Nog veel onbekendheid met NIS2: bereid je goed voor!

Uit onderzoek van IT-dienstverlener Ictivity blijkt dat bijna een kwart van de securityprofessionals nog nooit van de NIS2-richtlijn heeft gehoord, terwijl deze straks grote impact gaat hebben op de cybersecurityeisen voor veel organisaties. De implementatie van NIS2 is weliswaar uitgesteld naar het derde kwartaal van 2025, maar dat betekent niet dat je kunt wachten met voorbereiden: juist nú is het moment om je cybersecurity op orde te brengen. 

Ictivity wilde graag weten hoe het staat met de bekendheid van NIS2 onder security-professionals in Nederland. Daarom lieten ze onderzoek uitvoeren onder 382 eind- en medeverantwoordelijken op het gebied van IT binnen organisaties met meer dan honderd medewerkers. 

De resultaten zijn verontrustend. Zo blijkt uit het onderzoek dat 23 procent nog nooit van de NIS2-richtlijn heeft gehoord. Onder eindverantwoordelijken is dit percentage weliswaar lager (6%), maar toch kent één op de tien de wet niet inhoudelijk en weet 19 procent niet of de richtlijn op hun organisatie van toepassing is. 

Ondertussen komt de invoering van de Cyberbeveiligingswet (Cbw) – de Nederlandse vertaling van NIS2 – steeds dichterbij. Oorspronkelijk zou deze op 17 oktober 2024 van kracht worden, maar omdat Nederland de deadline niet heeft gehaald, is de verwachting nu dat de wet in het derde kwartaal van 2025 in werking treedt. 

Security verhuist naar de boardroom 

Met NIS2 wordt de directie persoonlijk aansprakelijk voor cybersecurity binnen de organisatie.

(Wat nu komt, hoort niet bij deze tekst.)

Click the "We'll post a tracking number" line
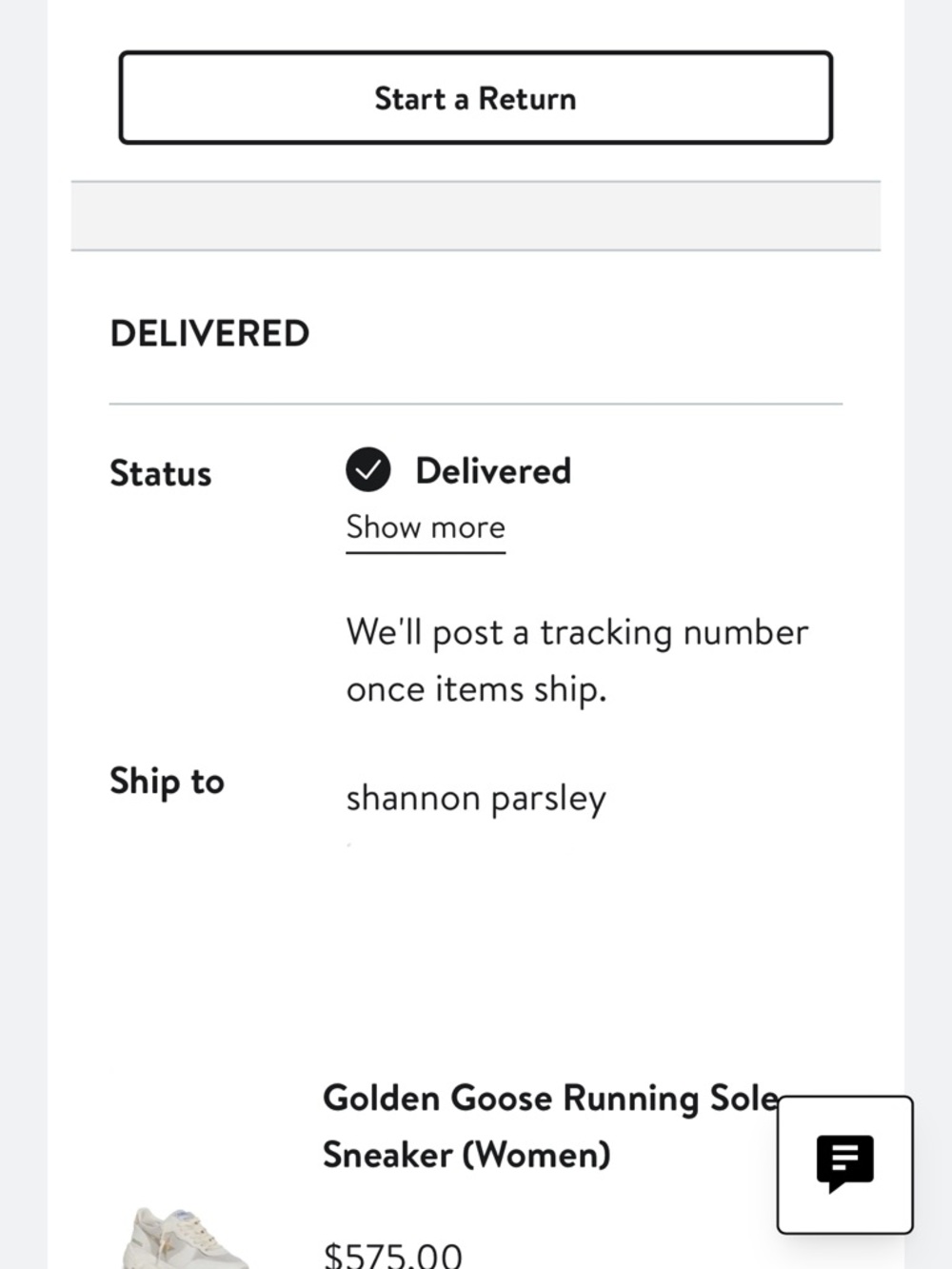 click(577, 632)
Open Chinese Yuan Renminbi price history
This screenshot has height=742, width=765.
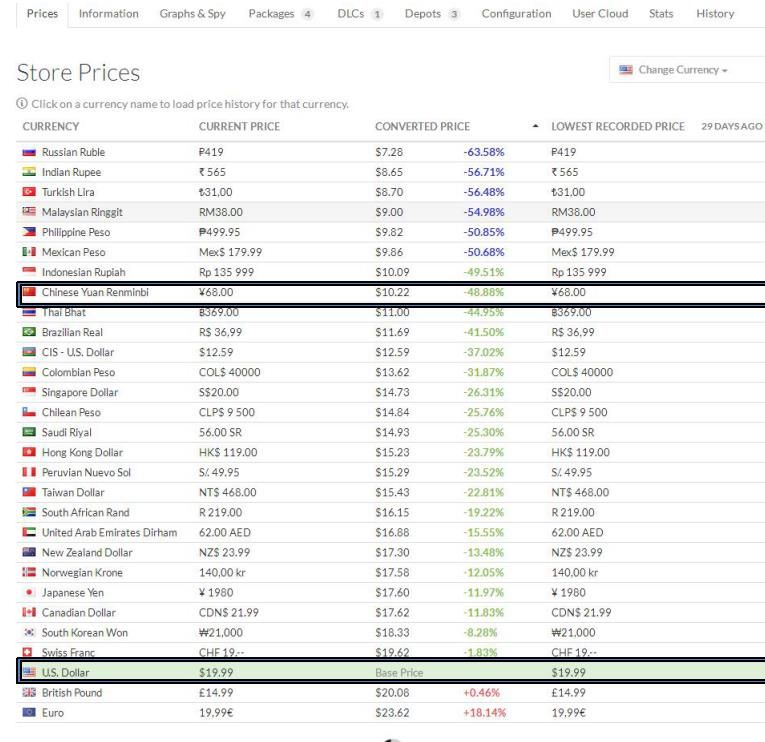[95, 292]
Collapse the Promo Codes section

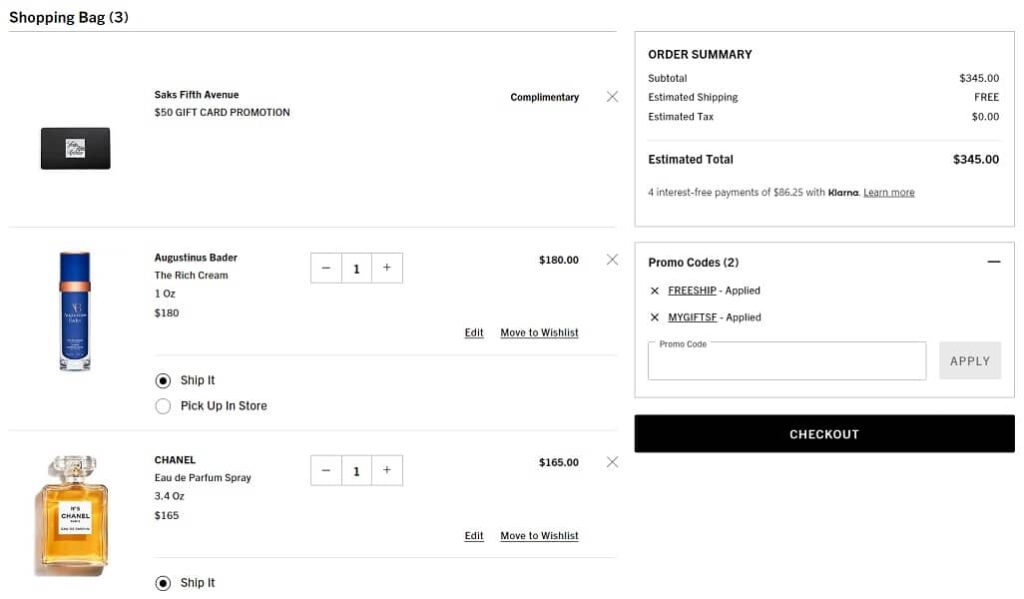tap(993, 262)
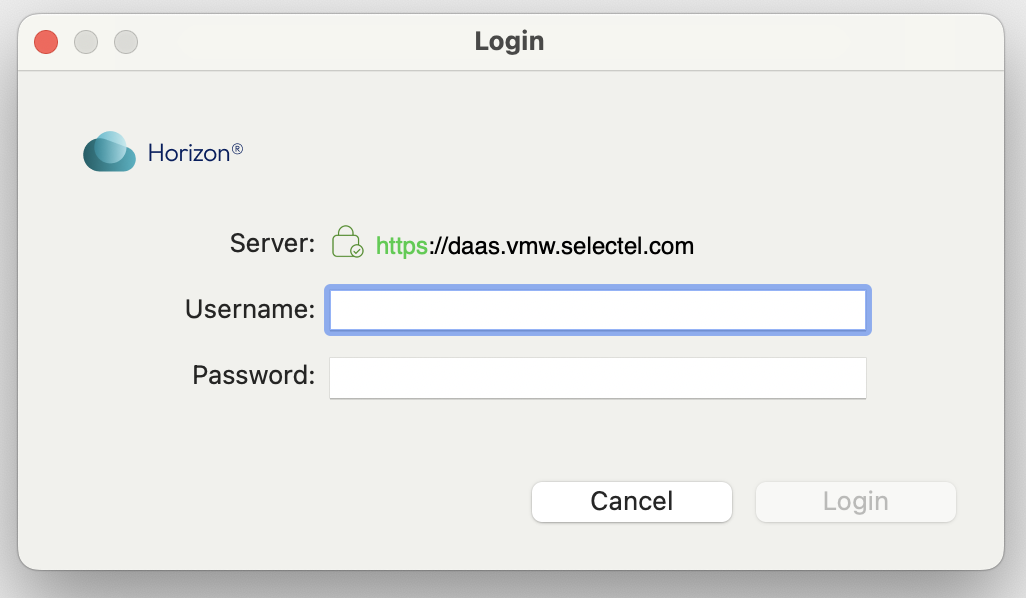The width and height of the screenshot is (1026, 598).
Task: Select the Password input field
Action: point(597,377)
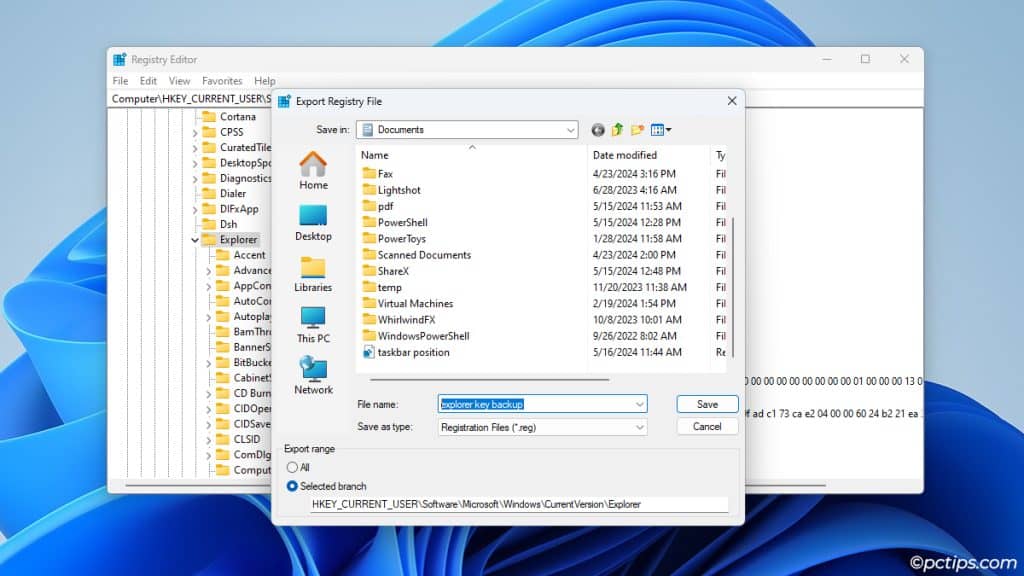1024x576 pixels.
Task: Open the Favorites menu
Action: (x=222, y=80)
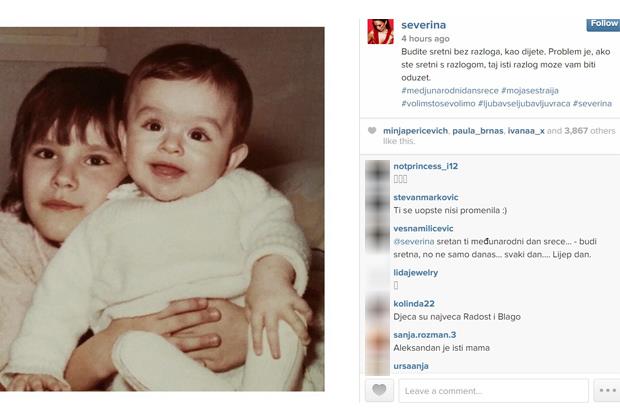Image resolution: width=620 pixels, height=419 pixels.
Task: Open hashtag #medjunarodnidansrece
Action: (450, 91)
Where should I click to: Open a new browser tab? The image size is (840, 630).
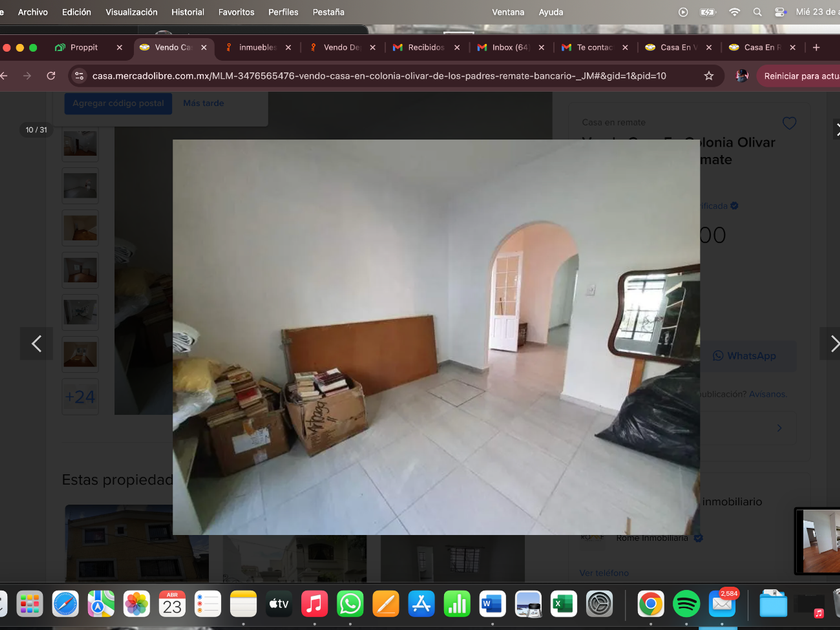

Het onderzoek toont aan dat hier nog werk aan de winkel is: vier op de tien security-eindverantwoordelijken (41%) vinden het kennisniveau van hun directie op het gebied van cybersecurity laag. Een even groot percentage denkt zelfs dat aangescherpte wet- en regelgeving zoals NIS2 de enige reden is dat hun organisatie met IT-security bezig is. 

Actie is nodig 

Ondanks dat de directie nog onvoldoende betrokken lijkt en de implementatie is uitgesteld, is het geen tijd om achterover te leunen. De reikwijdte van NIS2 is namelijk veel groter dan die van NIS1 (2016). NIS2 maakt onderscheid tussen twee typen organisaties: 

• Essentiële sectoren: Energie, transport, bankwezen, gezondheidszorg, drinkwater, digitale infrastructuur, overheid en ruimtevaart 
• Belangrijke sectoren: Post, afvalmanagement, chemische industrie, maakindustrie, voedselindustrie en onderzoek 

Deze brede scope betekent dat veel meer organisaties onder de nieuwe regelgeving zullen vallen dan voorheen. 

Wacht niet op de wet: handel nú al! 

In deze tijden van toenemende cyberdreigingen is het sowieso verstandig om je IT-beveiliging tegen het licht te houden. Ook als je nog geen wettelijke verplichtingen hebt, zijn er diverse ‘quick wins’ die je direct kunt implementeren. 

• Multi-factor authenticatie (MFA): Zorg dat medewerkers zich aanvullend moeten identificeren via bijvoorbeeld een sms-code of app, voordat ze toegang krijgen tot het netwerk en applicaties. 
• Role based access control: Leg binnen Microsoft 365 tot in detail vast wie toegang heeft tot welke systemen, zodat medewerkers alleen bij data en systemen kunnen die noodzakelijk zijn voor hun werk. 
• Medewerkerstraining: Leer je team om spam en phishing te herkennen en richt een proces in waarmee ze verdachte e-mails direct kunnen melden. 
• Up-to-date systemen: Voer regelmatig updates en patches uit om optimale bescherming te bieden tegen de nieuwste dreigingen 
• Beperkte externe toegang: Laat medewerkers alleen via een beveiligde VPN-verbinding toegang krijgen tot het interne netwerk en vergeet ook de fysieke beveiliging niet 

Wees cybercriminelen een stap voor  

Voldoe je straks niet aan NIS2? Dan riskeer je boetes tot 10 miljoen euro (essentiële bedrijven) of 7 miljoen euro (belangrijke bedrijven). Bovendien kun je aansprakelijk worden gesteld bij een cyberincident, met alle financiële, juridische en reputatieschade van dien. 

Ons advies: wacht vooral niet te lang met uitzoeken of je binnen de scope van NIS2 valt. Ook als de richtlijn niet op jou van toepassing is, is het verstandig om je IT-landschap goed te beveiligen. Cybercriminelen worden steeds vindingrijker, dus maak vooral werk van cybersecurity.